The very first comment spent about a dozen words to feel bad for the victims and a hundred to blast liberals, homosexuals, and anyone other than christians. When the next person to post pointed out--correctly, I must add--that homosexuality is biologically natural and that this kind of hate is what prompted the shooting, he got blasted by poster #3. This responder attacked him directly, claiming that people were trying to "kill God." You can see why I stopped reading.
I stopped reading because I've been reading about their god. I have something called knowledge, and I use it to dispel christianity's greatest weapon: fear. These are people so afraid to think for themselves, so afraid to go against the grain, so afraid to learn about the natural world that they would rather feel no remorse for other people's suffering than have to empower themselves. They turn a blind eye to biology, archeology, anthropology, history, and social reality. They accept the words of their clergy, most of them not even reading their whole "holy" book, let alone research its origins. Are they afraid to lift the veil of mystery they hang around it? Are they afraid to put the bible into a social, political, and historical context because it might not hold up under the slightest scrutiny?

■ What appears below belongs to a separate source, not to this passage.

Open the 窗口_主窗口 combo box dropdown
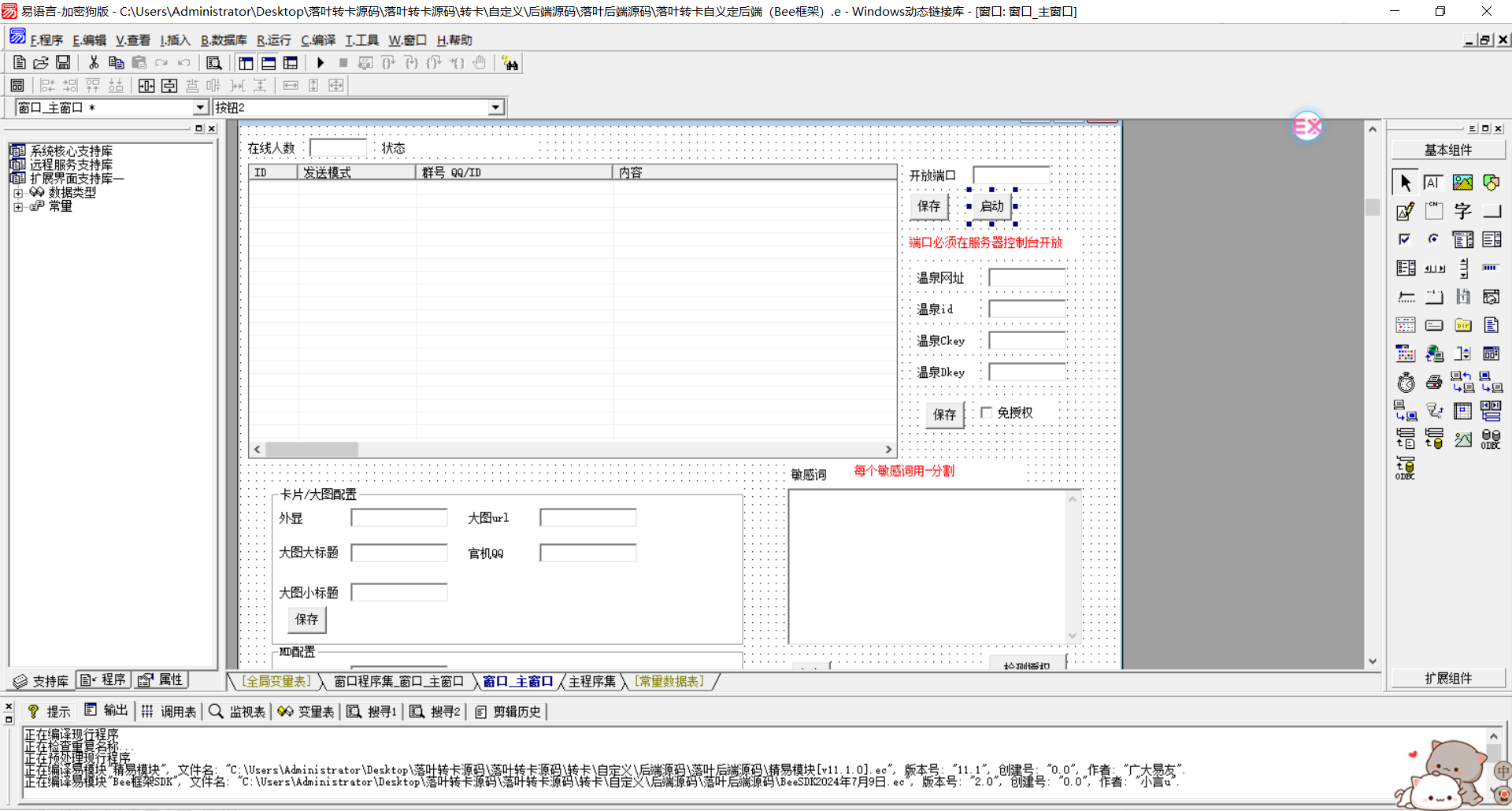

Here is what to fear: ignorance under pressure, turning with hate on our bodies and the earth. Conservatives and christians have no original arguments, no responses based on common sense or reliable information. The same exact arguments used today--"we suffer because not everybody worships our god"--is in the bible because that excuse to spread their religion has been used for so long. When presented with data, logic, and temperance, these followers of a so-called all-loving god resort to fire-and-brimstone tactics. Like many catholic saints, the christians of today love to deal out their god's judgment, telling others they're going to hell for this or that. All they know is how to point fingers and redirect blame. They have no foundation for their restrictive, unnatural laws and no idea why non-christians don't like them. I'm sorry, but any religion that has to tear people down to build some of them back up has an obvious agenda of control. (The ironic thing is that any response to the contrary simply demonstrates the church's degree of that control.) If you can justify firing a shotgun in the presence of children, turn your nose up at those who strive toward a community built on understanding, and rip tender lovers apart based on the similarity of their genitalia while doing nothing to separate abused spouses from their heterosexual partners, you are truly the most frightened, most pitiable being in existence.